- [Data for processing]:
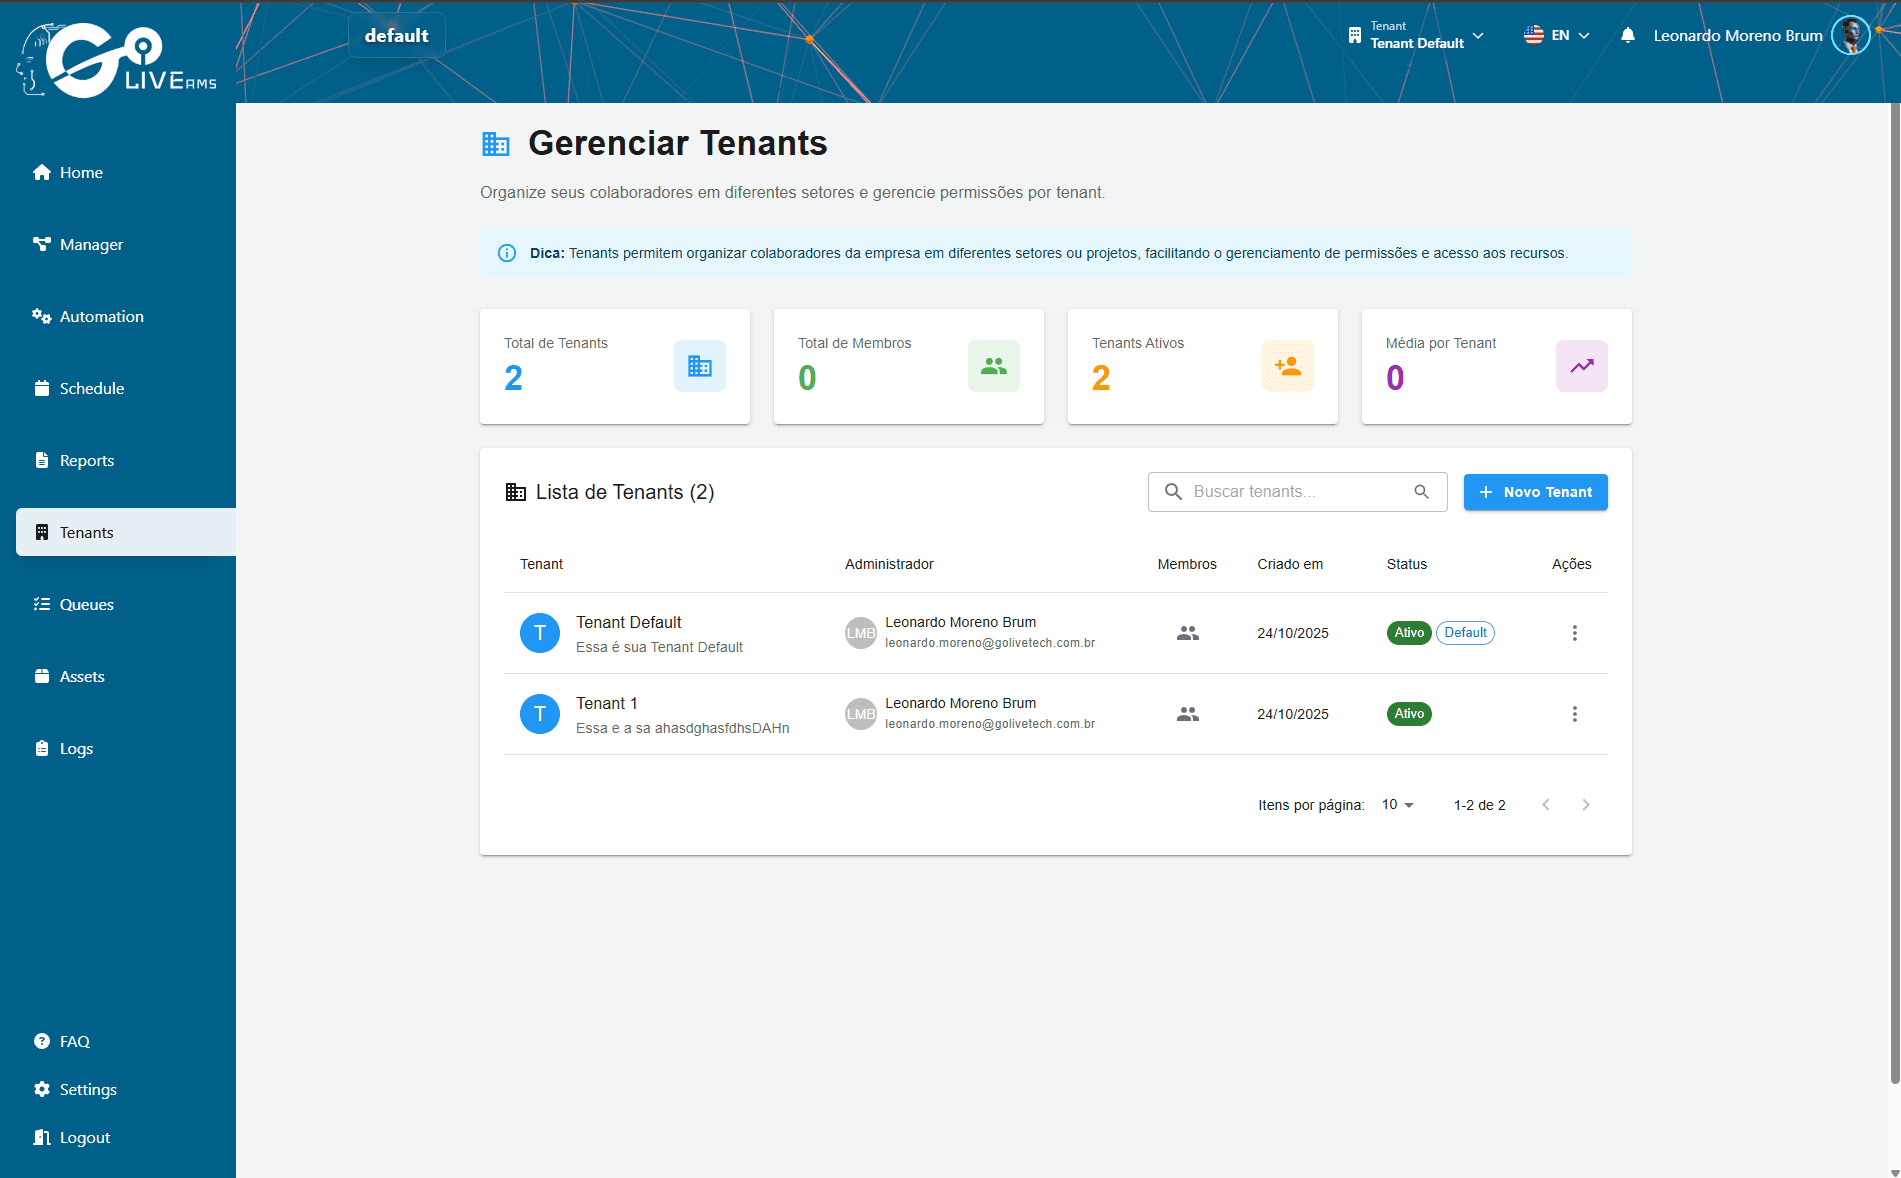Open notifications bell icon
This screenshot has height=1178, width=1901.
pyautogui.click(x=1628, y=35)
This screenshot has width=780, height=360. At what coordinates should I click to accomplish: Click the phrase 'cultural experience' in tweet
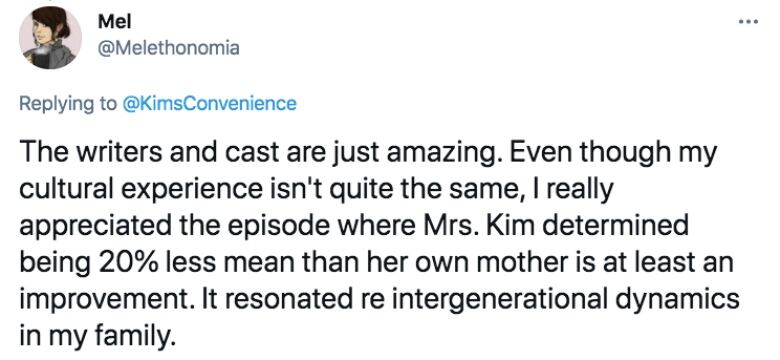(x=137, y=190)
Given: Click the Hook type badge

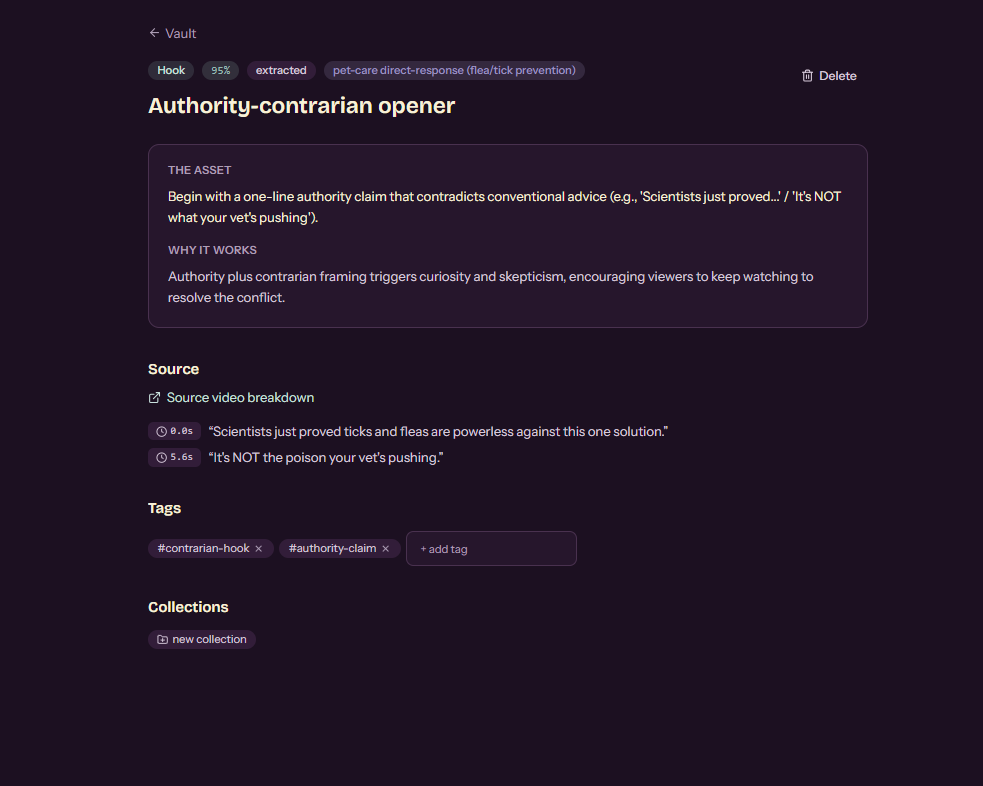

- [Task prompt]:
Nothing but the lines from the line containing "This screenshot has width=780, height=360." through the last line of the records above should be written out, exactly and without the pictures.

- [Your response]:
This screenshot has width=780, height=360. At what coordinates should I click to accomplish: Click the phrase 'cultural experience' in tweet
(x=137, y=190)
Given: Click the Hook type badge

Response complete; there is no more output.